> [Extrait du document]:
══════════

Devenir chienne de Itziar Ziga, traduit de l’espagnol par Diane Moquet et Camille Massy, éditions Cambourakis, 176 p., 21€

Un désir démesuré d’amitiéHélène Giannecchini

Qu’est-ce qu’une famille ? N’excède-t-elle pas toujours les liens dits « biologiques » ? Quelles dynamiques, joyeuses et malheureuses, implique-t-elle ? Hélène Giannecchini, autrice du très beau Voir de ses propres yeux, propose un nouveau livre à la croisée de la littérature, de la théorie et d’une expérience concrète de l’amitié. En invitant au creux de ses pages les pensées de Butler, Wittig, Lorde mais aussi des archives et des images comme celles de la photographe Donna Gottschalk, elle pense au présent la possibilité d’inventer de nouvelles façons de faire récit, de faire amitié, de faire famille. Un désir démesuré d’amitié travaille ce sentiment pour montrer qu’il est un terme aux bras grands ouverts qui peut accueillir autant nos relations affectives que des généalogies intellectuelles. Petite merveille.

Marie Viguier

© Seuil

Un désir démesuré d’amitié d’Hélène Giannecchini, éditions du Seuil, 21euros.

Hot Milk – Deborah Levy

Mois d’août, sud de l’Espagne, 2015. Sofia accompagne sa mère se faire soigner dans une clinique privée hors de prix à Almería. Le séjour est loin d’être une sinécure puisque mère et fille s’entendent comme chien et chat. Loin de l’Angleterre et de son job de serveuse troqué contre sa thèse inachevée, Sofia fait des rencontres et voit renaitre son désir. Deborah Levy revient tout en grâce et en mystère avec un roman, après son cycle autobiographique passionnant. Hot Milk est un livre aussi ardent qu’entêtant, où les méduses, les bottes de cowboy et les chats blancs forment des images qui marquent encore longtemps après la lecture.

Anaïs Dinarque

 © Les éditions du Sous-sol

Hot Milk de Deborah Levy, traduction Céline Leroy, Éditions du Sous-sol, 22,50 euros.

══════════

> [Lignes fournies]:
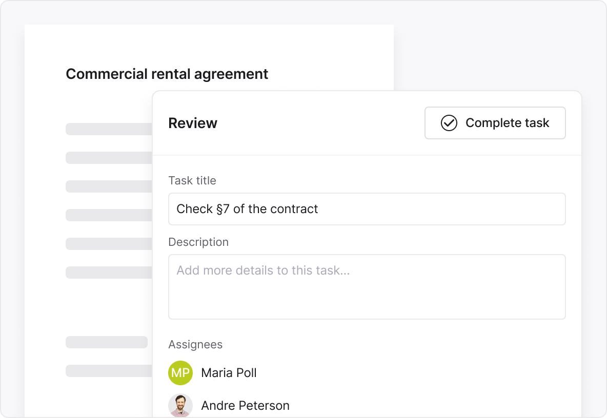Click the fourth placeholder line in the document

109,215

══════════

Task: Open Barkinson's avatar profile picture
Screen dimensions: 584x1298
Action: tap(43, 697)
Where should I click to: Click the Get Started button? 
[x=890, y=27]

══════════

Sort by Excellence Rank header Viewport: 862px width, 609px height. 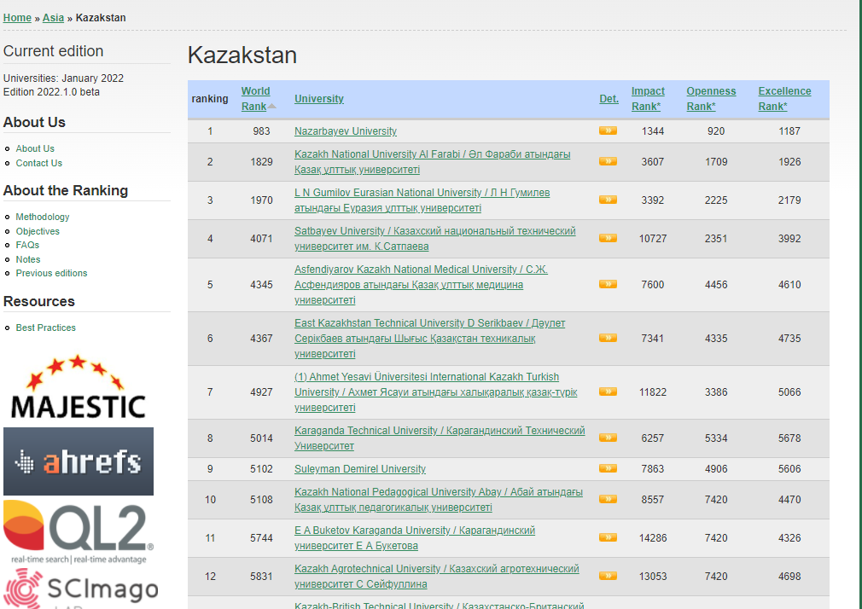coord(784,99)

══════════

> [Consigne 1]:
Pour chacune des affirmations suivantes, dites si elle s'accorde avec l'extrait et citez les mots qui le montrent. (a) Hot Milk a été traduit par Céline Leroy. (b) Sofia accompagne son père à Almería. (c) Un désir démesuré d'amitié paraît aux éditions Cambourakis.
> [Consigne 2]:
Recopiez le passage de l'extrait qui va de « Marie Viguier » à « après la lecture. ».
Les lignes n'ont aucun rôle ici.

> [Réponse 1]:
(a) Oui : « traduction Céline Leroy ».
(b) Non : « Sofia accompagne sa mère se faire soigner dans une clinique privée hors de prix à Almería ».
(c) Non : « Un désir démesuré d’amitié d’Hélène Giannecchini, éditions du Seuil ».

> [Réponse 2]:
Marie Viguier

© Seuil

Un désir démesuré d’amitié d’Hélène Giannecchini, éditions du Seuil, 21euros.

Hot Milk – Deborah Levy

Mois d’août, sud de l’Espagne, 2015. Sofia accompagne sa mère se faire soigner dans une clinique privée hors de prix à Almería. Le séjour est loin d’être une sinécure puisque mère et fille s’entendent comme chien et chat. Loin de l’Angleterre et de son job de serveuse troqué contre sa thèse inachevée, Sofia fait des rencontres et voit renaitre son désir. Deborah Levy revient tout en grâce et en mystère avec un roman, après son cycle autobiographique passionnant. Hot Milk est un livre aussi ardent qu’entêtant, où les méduses, les bottes de cowboy et les chats blancs forment des images qui marquent encore longtemps après la lecture.